== Records for the exercise ==

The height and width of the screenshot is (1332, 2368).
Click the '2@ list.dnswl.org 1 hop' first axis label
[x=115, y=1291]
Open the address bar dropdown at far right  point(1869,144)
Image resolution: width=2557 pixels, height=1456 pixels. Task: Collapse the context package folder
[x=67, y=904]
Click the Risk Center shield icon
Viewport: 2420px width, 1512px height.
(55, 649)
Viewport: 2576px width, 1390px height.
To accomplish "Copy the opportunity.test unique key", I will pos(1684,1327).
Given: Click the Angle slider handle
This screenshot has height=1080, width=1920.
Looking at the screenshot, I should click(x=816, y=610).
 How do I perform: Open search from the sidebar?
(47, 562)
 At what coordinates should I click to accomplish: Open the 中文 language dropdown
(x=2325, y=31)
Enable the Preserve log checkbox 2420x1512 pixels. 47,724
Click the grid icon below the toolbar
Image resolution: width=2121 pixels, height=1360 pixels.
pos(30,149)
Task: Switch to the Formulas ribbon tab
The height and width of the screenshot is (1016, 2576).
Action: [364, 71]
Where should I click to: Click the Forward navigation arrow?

===

◆ Task requirements ◆
Copy every record above verbatim and in full.

◆ Solved exercise ◆
The height and width of the screenshot is (1332, 2368).
Click the '2@ list.dnswl.org 1 hop' first axis label
[x=115, y=1291]
Open the address bar dropdown at far right  point(1869,144)
Image resolution: width=2557 pixels, height=1456 pixels. Task: Collapse the context package folder
[x=67, y=904]
Click the Risk Center shield icon
Viewport: 2420px width, 1512px height.
(55, 649)
Viewport: 2576px width, 1390px height.
To accomplish "Copy the opportunity.test unique key", I will pos(1684,1327).
Given: Click the Angle slider handle
This screenshot has height=1080, width=1920.
Looking at the screenshot, I should click(x=816, y=610).
 How do I perform: Open search from the sidebar?
(47, 562)
 At what coordinates should I click to accomplish: Open the 中文 language dropdown
(x=2325, y=31)
Enable the Preserve log checkbox 2420x1512 pixels. 47,724
Click the grid icon below the toolbar
Image resolution: width=2121 pixels, height=1360 pixels.
pos(30,149)
Task: Switch to the Formulas ribbon tab
The height and width of the screenshot is (1016, 2576).
Action: [364, 71]
Where should I click to: Click the Forward navigation arrow?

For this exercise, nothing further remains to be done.